National Property Buyer’s Robert Di Vita says the investigation is greatly needed and the apparent success so far in uncovering potentially illegal purchases is promising.
“I think there has been a failure in FIRB’s ability to police and prosecute foreign investors that flaunt Australian investment rules. FIRB hasn’t prosecuted since 2006 and it’s good to see substantive action finally being taken.”
However, time is running out for buyers to meet the November 30th deadline to come forth and declare illegal purchases without being referred for criminal prosecution. Illegally purchased property will still have to be sold within 12 months.
The majority of declared investigations seem to be the result of “dob-ins” rather than buyers coming forward, according to Tax Commissioner Chris Jordan, also present at the Wednesday announcement.
That trend appears to have been a common theme throughout the investigation – when the Treasurer announced an update in the investigation in June, 40 out of the 195 current cases were due to referrals from neighbours, while only 24 were a result of buyers approaching FIRB.

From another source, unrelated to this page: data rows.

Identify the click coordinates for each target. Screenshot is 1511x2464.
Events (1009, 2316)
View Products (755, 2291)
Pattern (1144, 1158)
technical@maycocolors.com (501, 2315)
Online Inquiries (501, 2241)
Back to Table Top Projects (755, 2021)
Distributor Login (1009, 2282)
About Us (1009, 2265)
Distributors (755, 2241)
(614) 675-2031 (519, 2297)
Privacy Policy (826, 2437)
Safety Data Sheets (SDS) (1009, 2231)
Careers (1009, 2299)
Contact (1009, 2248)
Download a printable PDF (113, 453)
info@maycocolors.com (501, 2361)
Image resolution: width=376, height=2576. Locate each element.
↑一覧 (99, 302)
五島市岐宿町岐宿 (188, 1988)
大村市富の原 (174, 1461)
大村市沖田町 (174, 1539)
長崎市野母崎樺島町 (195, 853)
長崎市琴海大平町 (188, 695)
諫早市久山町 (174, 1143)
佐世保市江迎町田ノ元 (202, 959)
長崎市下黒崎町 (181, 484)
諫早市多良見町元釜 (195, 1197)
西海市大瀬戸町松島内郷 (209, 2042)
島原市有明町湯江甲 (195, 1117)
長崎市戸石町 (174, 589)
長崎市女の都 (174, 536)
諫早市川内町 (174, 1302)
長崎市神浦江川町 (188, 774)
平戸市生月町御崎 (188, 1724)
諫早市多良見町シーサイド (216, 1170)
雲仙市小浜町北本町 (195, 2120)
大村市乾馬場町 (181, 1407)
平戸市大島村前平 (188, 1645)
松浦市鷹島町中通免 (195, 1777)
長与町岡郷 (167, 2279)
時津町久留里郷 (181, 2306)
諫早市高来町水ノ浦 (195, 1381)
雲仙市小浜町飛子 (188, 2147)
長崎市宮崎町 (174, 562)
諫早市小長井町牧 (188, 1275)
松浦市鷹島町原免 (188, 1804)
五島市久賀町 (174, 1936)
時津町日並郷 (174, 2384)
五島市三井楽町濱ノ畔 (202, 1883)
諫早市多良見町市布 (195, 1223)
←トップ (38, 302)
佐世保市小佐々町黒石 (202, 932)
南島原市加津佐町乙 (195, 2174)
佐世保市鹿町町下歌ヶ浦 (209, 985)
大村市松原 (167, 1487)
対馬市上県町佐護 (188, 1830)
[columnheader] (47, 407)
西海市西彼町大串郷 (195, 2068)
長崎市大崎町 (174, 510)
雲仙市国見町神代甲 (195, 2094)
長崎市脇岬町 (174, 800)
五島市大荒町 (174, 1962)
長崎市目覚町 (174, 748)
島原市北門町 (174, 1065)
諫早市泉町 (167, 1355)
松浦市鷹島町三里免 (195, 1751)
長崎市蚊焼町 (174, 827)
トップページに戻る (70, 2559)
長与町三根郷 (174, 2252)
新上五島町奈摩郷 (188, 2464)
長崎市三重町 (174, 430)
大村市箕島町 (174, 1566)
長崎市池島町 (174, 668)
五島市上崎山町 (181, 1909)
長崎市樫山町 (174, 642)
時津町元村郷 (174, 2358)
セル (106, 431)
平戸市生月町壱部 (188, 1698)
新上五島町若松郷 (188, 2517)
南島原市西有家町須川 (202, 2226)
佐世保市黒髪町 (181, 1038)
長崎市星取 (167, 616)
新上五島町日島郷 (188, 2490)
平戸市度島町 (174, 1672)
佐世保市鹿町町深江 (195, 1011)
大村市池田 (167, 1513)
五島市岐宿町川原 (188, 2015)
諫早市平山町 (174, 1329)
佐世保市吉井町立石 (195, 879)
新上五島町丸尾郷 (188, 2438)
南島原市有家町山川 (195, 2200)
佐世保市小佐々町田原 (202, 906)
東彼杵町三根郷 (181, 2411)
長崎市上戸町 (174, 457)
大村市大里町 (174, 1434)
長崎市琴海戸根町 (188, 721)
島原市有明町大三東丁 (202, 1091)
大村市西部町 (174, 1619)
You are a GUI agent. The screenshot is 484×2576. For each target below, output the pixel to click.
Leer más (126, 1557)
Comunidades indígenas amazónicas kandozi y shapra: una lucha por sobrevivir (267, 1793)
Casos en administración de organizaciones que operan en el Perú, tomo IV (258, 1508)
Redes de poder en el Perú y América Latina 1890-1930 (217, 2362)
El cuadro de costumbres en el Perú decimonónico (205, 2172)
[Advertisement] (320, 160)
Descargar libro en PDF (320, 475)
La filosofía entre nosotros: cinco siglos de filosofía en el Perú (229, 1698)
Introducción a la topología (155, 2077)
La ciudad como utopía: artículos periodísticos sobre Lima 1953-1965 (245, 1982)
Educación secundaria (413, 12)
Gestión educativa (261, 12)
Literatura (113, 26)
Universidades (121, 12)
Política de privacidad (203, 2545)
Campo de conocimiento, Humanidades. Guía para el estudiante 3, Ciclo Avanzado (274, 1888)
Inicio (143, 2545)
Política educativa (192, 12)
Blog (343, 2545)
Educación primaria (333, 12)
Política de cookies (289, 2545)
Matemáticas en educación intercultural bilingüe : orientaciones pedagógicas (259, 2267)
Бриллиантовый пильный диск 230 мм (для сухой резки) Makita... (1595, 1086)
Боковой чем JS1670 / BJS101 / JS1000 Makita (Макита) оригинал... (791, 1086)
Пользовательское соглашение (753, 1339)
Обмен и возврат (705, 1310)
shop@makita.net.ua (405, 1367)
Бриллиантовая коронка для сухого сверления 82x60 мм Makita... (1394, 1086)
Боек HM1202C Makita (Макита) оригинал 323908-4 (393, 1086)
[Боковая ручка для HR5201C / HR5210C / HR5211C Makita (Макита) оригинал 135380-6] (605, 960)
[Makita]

Prior to Wednesday’s announcement, there have been seven divestments of property. The sale of five more properties in Adross (WA), Stretton (QLD), Labrador (Gold Coast, QLD), Elizabeth Bay (NSW), and Underdale (SA) were announced, owned by nationals from Singapore, Indonesia, UK, and China.
The purchase prices of these properties ranged from $265,000 to $8.1 million and were made either without the approval of the Foreign Investment Review Board approval, or were granted approval by the FIRB but subsequently broke the laws due to a change of circumstances.
It remains to be seen how many unlawful purchases the FIRB will uncover and how much in dollar value has changed hands.
According to a press release from the Treasurer’s office, the transfer of compliance functions to the ATO has played a significant part in the crack down.
The statement said over “3,000 pieces of information relating to suspected breaches have come to light via data matching with third party sources including the Foreign Investment Review Board, Immigration, AUSTRAC and state and territory land title offices.”
“I know everyone wants investment in the property market, and foreign investors are absolutely encouraged and welcomed to put their money in Australia. However, we must all respect and obey the laws that govern foreign investment purchases” said Di Vita.